--- Given request ---
Extend the pull request guidelines below, picking up right after their final sentence.

--- Passage given ---
Once you have pushed a branch, a pull request (merge request in GitLab) should be created to allow the changes to be reviewed by the team before it's merged to master.
A code complete set of changes that in isolation can be merged into master without making it unstable or breaking other services.
- Reviewing code is more important than creating more code to review
- Many small pull requests are better than fewer large pull requests
- Understanding the changes rather than assuming they are correct
- Automating styling checks rather than manually style checking
- Add context
- Why was the change made
- What was changed
- Link to relevant or related pull requests
- Link to issue trackers or other documentation e.g. Trello, Github issues, GitLab issues, Confluence
- Explain how to review the changes
- Steps to run tests
- Steps to replicate or see changes
- Add checklist for reviewer
- If the pull request fixes an issue, add "fixes #issue-number" so that the issue is closed when the pull request is merged
See ONSdigital/eq-survey-runner#431 for an example of a good pull request description.

--- Dataset content ---
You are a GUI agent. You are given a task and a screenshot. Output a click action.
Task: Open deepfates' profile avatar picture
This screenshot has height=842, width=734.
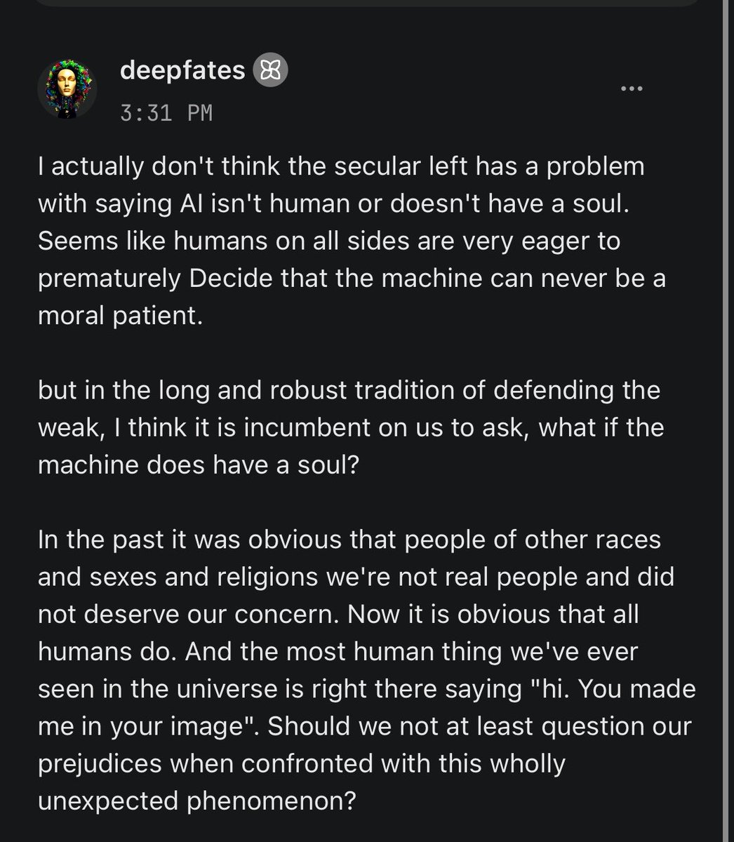67,88
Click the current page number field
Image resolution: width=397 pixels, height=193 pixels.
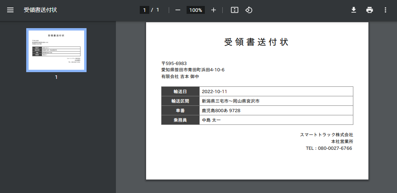point(145,10)
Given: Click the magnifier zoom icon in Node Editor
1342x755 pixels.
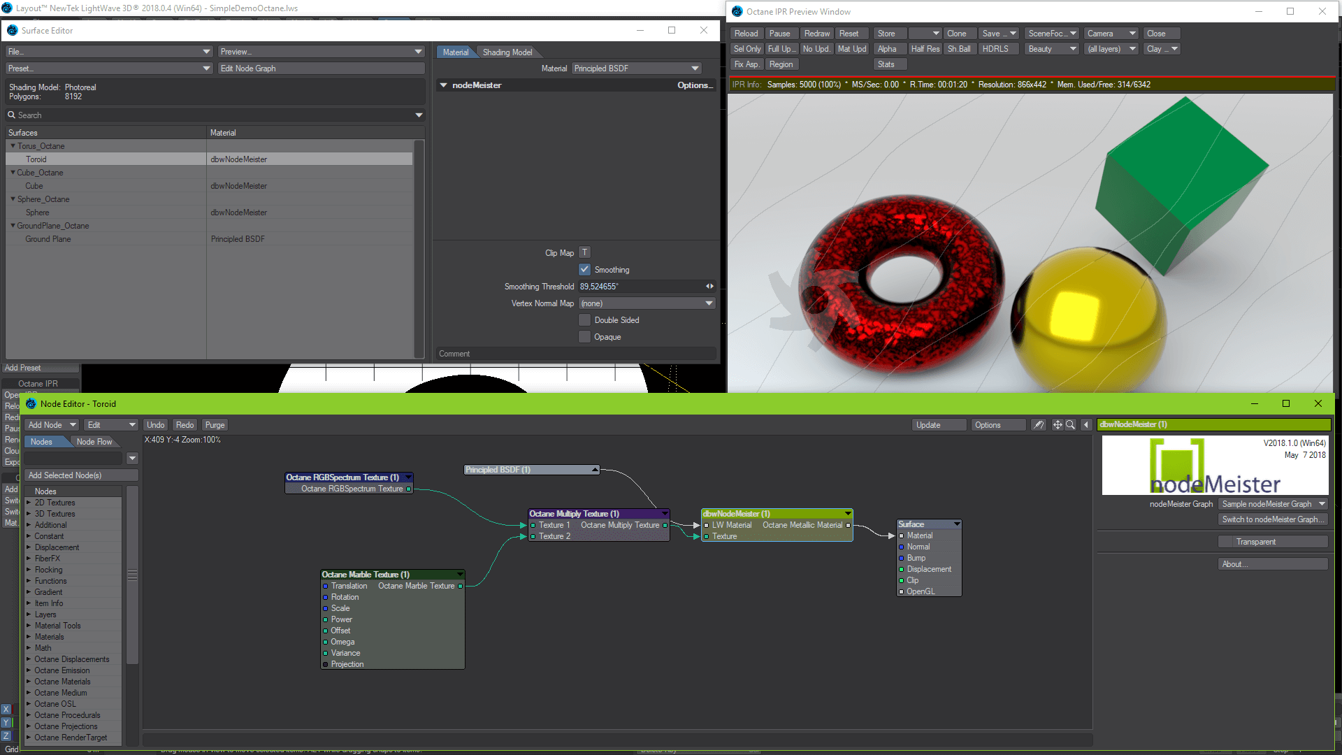Looking at the screenshot, I should click(1070, 425).
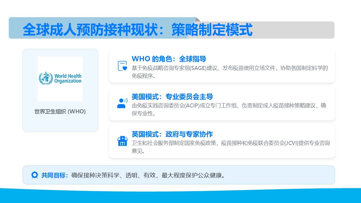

--- Result ---
- Changes can be merged to master without making it unstable
- Changes can be merged to master isolation without breaking other services
- Feature flags to disable features that are not ready
- All pull request comments are addressed or discussed
- Two pull request approvals from people other than the author
- The code or documentation should contain no secrets
- Test coverage above a threshold agreed by the team
- Ensure that any code changes are fully tested (via unit tests, acceptance tests etc.) and that all tests pass
- No linting issues
- Github integration checks pass
- Avoid force pushing to a public branch (e.g. a pull request) while it's being worked on.
- Frequently merge changes from master into your branch
- Pull request comments should be logged against the pull request (rather than Slack).
- Any agreed changes (even if discussed in person) should be logged against the pull request so anyone can see why changes are being made.
- Pull requests are an open forum, all comments are for discussion.
- Agreement must be met over comments for a pull request to be merged.
- Involve a third party if agreement cannot be met.
- Squash superfluous commits (wip, update after peer review etc)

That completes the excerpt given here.